Economie des déchets

Une approche institutionnaliste

Ce livre tente de démontrer que l’économie des déchets doit être considérée comme une économie à part entière. Les déchets sont des sous-produits de nos systèmes de production, de traitement et de consommation. Ils représentent une dimension importante de nos économies développées ou en développement, et pourtant les économistes n’ont pas suffisamment pris en compte ces biens particuliers destinés à l’abandon. Certains économistes mentionnent la particularité des biens à valeur nulle ou négative comme Jevons (1871). Malgré ces travaux, il y a une lacune incontestable dans le domaine de l’économie des déchets.

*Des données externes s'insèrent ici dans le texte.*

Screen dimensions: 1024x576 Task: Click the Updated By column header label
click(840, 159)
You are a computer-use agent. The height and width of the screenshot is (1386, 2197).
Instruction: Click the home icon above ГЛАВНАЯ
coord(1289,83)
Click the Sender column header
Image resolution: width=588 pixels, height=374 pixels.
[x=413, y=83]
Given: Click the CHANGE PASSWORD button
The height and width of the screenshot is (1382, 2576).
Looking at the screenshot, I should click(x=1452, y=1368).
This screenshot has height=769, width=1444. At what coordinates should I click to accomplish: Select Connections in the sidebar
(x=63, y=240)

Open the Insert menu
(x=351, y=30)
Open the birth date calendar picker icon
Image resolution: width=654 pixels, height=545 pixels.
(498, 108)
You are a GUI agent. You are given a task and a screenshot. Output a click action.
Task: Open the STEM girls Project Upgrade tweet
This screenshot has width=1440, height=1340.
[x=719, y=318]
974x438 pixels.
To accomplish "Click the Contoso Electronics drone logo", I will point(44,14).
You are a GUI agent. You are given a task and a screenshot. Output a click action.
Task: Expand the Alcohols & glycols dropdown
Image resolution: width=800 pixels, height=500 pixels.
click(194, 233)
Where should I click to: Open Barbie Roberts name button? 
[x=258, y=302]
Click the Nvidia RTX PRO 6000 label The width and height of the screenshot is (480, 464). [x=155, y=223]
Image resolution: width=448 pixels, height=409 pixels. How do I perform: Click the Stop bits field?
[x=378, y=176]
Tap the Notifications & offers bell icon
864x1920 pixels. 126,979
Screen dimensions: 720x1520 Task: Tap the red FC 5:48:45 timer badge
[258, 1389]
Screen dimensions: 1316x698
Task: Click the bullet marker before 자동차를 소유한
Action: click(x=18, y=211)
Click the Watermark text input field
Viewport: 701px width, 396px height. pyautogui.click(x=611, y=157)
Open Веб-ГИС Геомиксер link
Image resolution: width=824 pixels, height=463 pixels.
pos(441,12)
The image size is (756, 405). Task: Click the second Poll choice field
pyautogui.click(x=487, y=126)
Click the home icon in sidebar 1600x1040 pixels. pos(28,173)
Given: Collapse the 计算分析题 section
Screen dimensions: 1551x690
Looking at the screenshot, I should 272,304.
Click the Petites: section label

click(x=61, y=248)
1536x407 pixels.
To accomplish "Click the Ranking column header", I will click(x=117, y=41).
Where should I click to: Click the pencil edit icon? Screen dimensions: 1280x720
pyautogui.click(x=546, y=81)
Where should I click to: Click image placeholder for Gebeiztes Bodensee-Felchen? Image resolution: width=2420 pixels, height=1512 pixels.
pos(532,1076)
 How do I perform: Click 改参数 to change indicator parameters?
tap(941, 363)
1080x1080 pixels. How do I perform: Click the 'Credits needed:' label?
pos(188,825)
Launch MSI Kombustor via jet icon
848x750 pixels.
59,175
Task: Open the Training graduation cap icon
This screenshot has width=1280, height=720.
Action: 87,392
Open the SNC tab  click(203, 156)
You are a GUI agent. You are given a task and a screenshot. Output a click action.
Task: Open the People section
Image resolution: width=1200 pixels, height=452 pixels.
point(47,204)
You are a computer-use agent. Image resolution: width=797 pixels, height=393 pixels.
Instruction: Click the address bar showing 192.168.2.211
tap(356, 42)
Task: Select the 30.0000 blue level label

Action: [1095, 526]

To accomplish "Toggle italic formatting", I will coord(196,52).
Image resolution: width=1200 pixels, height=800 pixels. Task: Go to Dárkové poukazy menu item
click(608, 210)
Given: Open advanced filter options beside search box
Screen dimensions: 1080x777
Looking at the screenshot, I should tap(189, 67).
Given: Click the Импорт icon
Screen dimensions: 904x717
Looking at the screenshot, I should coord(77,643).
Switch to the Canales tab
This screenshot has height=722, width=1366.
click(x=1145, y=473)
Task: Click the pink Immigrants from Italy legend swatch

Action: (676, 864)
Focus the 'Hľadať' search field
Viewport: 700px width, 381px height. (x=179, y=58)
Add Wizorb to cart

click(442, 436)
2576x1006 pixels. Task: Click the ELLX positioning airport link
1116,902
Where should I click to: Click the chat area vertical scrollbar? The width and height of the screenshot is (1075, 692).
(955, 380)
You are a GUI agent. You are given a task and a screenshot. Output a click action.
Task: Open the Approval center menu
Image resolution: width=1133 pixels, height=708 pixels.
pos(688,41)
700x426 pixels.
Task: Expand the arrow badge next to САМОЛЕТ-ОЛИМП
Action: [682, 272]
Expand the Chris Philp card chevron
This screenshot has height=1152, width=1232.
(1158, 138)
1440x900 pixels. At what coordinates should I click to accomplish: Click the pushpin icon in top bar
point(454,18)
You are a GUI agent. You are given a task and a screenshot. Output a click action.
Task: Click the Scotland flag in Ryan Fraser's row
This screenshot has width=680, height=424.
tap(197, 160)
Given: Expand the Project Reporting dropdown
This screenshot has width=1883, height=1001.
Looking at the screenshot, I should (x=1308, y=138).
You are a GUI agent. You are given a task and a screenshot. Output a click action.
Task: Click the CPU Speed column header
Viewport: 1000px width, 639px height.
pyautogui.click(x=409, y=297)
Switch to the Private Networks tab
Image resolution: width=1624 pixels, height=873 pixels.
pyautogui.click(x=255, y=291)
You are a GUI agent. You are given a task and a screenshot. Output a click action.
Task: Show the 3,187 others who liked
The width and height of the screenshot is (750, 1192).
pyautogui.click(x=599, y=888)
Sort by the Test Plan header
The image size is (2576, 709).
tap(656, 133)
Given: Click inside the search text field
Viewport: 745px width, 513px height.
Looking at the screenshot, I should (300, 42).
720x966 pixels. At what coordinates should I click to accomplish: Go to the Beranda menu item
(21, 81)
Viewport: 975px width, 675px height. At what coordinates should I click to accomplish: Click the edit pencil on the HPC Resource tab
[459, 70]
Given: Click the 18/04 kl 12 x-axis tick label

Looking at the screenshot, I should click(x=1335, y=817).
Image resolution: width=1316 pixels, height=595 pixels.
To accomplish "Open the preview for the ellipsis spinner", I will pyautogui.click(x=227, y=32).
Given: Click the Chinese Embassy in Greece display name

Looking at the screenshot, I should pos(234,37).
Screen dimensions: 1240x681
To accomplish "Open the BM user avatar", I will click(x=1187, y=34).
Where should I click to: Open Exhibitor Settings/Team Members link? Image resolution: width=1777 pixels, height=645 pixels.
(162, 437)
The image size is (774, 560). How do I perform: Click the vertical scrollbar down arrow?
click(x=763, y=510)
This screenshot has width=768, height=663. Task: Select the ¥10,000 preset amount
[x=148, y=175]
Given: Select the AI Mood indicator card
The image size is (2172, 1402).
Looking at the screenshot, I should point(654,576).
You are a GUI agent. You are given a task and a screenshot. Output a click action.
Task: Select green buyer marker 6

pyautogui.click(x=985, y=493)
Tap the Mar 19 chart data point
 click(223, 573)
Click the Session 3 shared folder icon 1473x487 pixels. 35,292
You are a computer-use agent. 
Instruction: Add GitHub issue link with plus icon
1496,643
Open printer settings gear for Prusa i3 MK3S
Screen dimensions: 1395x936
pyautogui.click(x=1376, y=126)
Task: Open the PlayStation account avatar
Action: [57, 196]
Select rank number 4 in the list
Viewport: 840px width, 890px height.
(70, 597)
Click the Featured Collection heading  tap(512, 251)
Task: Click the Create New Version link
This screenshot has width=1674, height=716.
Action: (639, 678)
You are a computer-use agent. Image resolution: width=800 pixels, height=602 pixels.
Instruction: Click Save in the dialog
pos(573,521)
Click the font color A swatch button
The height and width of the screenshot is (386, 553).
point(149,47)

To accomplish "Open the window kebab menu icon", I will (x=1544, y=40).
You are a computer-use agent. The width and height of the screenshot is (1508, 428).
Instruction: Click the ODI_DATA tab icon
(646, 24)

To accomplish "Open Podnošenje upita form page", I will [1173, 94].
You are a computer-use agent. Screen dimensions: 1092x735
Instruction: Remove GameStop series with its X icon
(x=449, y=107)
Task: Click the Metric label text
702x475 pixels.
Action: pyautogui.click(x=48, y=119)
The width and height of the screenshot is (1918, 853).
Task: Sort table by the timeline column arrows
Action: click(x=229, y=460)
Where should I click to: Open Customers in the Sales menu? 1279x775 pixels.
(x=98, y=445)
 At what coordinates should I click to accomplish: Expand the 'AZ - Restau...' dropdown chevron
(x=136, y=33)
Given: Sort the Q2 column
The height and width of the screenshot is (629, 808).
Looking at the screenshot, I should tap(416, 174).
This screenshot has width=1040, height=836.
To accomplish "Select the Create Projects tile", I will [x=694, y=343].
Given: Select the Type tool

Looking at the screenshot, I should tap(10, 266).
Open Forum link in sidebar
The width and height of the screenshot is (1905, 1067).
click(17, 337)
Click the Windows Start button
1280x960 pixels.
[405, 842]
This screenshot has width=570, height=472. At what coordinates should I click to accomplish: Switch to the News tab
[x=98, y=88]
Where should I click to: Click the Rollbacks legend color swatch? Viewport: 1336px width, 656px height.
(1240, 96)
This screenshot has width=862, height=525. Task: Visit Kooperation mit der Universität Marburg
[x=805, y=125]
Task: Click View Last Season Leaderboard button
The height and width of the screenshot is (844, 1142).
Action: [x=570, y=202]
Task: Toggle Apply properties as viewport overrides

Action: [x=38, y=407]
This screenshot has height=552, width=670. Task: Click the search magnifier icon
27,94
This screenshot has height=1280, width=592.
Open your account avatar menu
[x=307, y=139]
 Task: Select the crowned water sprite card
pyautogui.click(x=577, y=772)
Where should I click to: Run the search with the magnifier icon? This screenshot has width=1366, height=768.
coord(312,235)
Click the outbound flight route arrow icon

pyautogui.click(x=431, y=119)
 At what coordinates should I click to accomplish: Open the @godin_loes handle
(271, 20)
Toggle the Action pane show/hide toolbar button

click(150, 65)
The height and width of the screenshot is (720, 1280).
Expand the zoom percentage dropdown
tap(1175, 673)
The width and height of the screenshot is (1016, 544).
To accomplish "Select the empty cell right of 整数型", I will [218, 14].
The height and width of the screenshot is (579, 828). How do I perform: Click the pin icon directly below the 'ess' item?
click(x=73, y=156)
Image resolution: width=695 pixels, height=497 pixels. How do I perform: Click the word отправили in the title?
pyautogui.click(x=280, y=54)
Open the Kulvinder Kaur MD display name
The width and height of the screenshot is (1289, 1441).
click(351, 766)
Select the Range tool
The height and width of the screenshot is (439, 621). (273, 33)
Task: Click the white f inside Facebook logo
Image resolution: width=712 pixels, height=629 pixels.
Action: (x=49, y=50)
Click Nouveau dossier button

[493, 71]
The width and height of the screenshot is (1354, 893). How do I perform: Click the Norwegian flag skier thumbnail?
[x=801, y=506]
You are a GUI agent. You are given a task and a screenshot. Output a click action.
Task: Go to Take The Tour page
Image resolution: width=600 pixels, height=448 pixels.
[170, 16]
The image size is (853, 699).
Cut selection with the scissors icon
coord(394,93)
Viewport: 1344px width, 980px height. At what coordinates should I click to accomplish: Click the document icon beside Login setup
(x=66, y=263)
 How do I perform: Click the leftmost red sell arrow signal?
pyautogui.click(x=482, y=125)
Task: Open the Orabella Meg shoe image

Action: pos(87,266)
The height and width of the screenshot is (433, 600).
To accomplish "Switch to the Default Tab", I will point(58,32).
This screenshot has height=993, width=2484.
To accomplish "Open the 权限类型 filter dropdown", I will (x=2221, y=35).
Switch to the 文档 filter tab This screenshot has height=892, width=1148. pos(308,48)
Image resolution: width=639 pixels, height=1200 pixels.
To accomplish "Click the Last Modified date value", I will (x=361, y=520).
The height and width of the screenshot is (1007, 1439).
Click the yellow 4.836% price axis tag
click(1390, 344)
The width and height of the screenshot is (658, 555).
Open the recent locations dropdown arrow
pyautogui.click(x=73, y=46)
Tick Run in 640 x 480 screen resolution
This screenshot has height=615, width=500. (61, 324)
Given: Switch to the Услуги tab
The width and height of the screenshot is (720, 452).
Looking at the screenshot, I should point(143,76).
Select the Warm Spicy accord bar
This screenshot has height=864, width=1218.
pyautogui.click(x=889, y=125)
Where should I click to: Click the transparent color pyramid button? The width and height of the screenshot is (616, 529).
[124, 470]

Étudier l’économie des déchets, c’est concevoir l’économie autrement. Les déchets sont dotés de particularités économiques en termes d’utilité, de valeur marchande, mais aussi en termes de droits de propriété. Elles sont distinctes de la réflexion sur les marchandises à valeurs d’usage et d’échange positives. L’économie des déchets consiste à analyser les filières de valorisation (recyclage, valorisation agricole, incinération avec récupération d’énergie) et d’élimination (mise en décharge ou incinération simple). L’étude de ces deux filières nous amène à constater que l’économie n’est pas uniquement liée à la création de valeur (les déchets à valeur positive qui peuvent être réintégrés dans les circuits de production et de consommation). Les sciences économiques doivent également s’attacher à analyser la destruction de la valeur. Notre étude de l’économie des déchets dévoile cette double facette de l’économie.
 
Cet ouvrage s’inscrit dans une démarche institutionnaliste considérant les règles communes comme un facteur endogène dans la compréhension de l’économie.Notre démarche a un caractère pluridisciplinaire intégrant les analyses historiques, juridiques et sociologiques des déchets (ainsi que des recherches en urbanisme et en gestion). Nous tenterons de comprendre la genèse du problème des déchets dans la société capitaliste, basée sur le processus schumpétérien de « destruction créatrice », et caractérisée par une économie de la vitesse encourageant l’obsolescence planifiée. Nous observerons l’évolution de la quantité des déchets générés (déchets municipaux, déchets des différents secteurs d’activité économique) au sein de l’Union européenne, en nous appuyant sur les statistiques européennes (AEE, Eurostat) et de l’OCDE.

 

         

Collection « Ouvertures économiques », Bruxelles, De Boeck, 2011, 264 pages.

24,50 euros

 

 

 Après avoir confronté les thèses de Pigou (1920) et Coase (1960), nous montrerons qu’il est difficile d’évaluer la supériorité d’un instrument par rapport à un autre si l’on prend en compte tous les facteurs qui se juxtaposent dans la réalité (intérêts politiques et sociaux, univers incertain…). Nous nous baserons sur des études de cas européennes (Allemagne, Angleterre, Belgique, France, Pays Bas…) ainsi qu’un certain nombre de pays de l’OCDE (Canada, Etats-Unis, Suisse) pour illustrer les atouts et les limites de chaque instrument de politique publique (réglementation, taxes, permis négociables, système de consigne, approches volontaires…). Nous analyserons comment la politique européenne des déchets a évolué en privilégiant les instruments économiques et les approches volontaires. Nous consacrerons un chapitre à l’évolution historique de la coordination de la collecte des déchets à travers la coercition, l’Etat, et l’échange, en nous basant sur l’histoire de la gestion des déchets ménagers en France. Enfin, on ne peut traiter l’économie des déchets sans approfondir la question des conflits. Nous dégagerons les limites du syndrome NIMBY, qui ne permet pas de comprendre la complexité des conflits liés à l’implantation d’une usine de traitement des déchets. Nous mettrons en avant d’autres types de conflits. Certains d’entre eux peuvent porter sur le caractère indéterminé du déchet composé d’une multitude de substances dont les effets environnementaux et sanitaires sont encore incertains. Le concept de biens indéterminés (Lupton, 2005) sera introduit, puisqu’il permet d’appréhender ce type de conflits autour des caractéristiques environnementales et sanitaires des déchets, qui peuvent restreindre ou provoquer l’effondrement d’un marché.

Cet ouvrage s’adresse aux étudiants de niveau Master et Doctorat, et aux enseignants de l’université, des écoles d’ingénieurs et des grandes écoles. Il intéressera aussi  les entreprises, comme la problématique des déchets représente une dimension essentielle à la RSE.

 

Il s’adresse également aux instances publiques locales, départementales, régionales, et européennes, ainsi qu’aux associations de consommateurs et associations environnementales.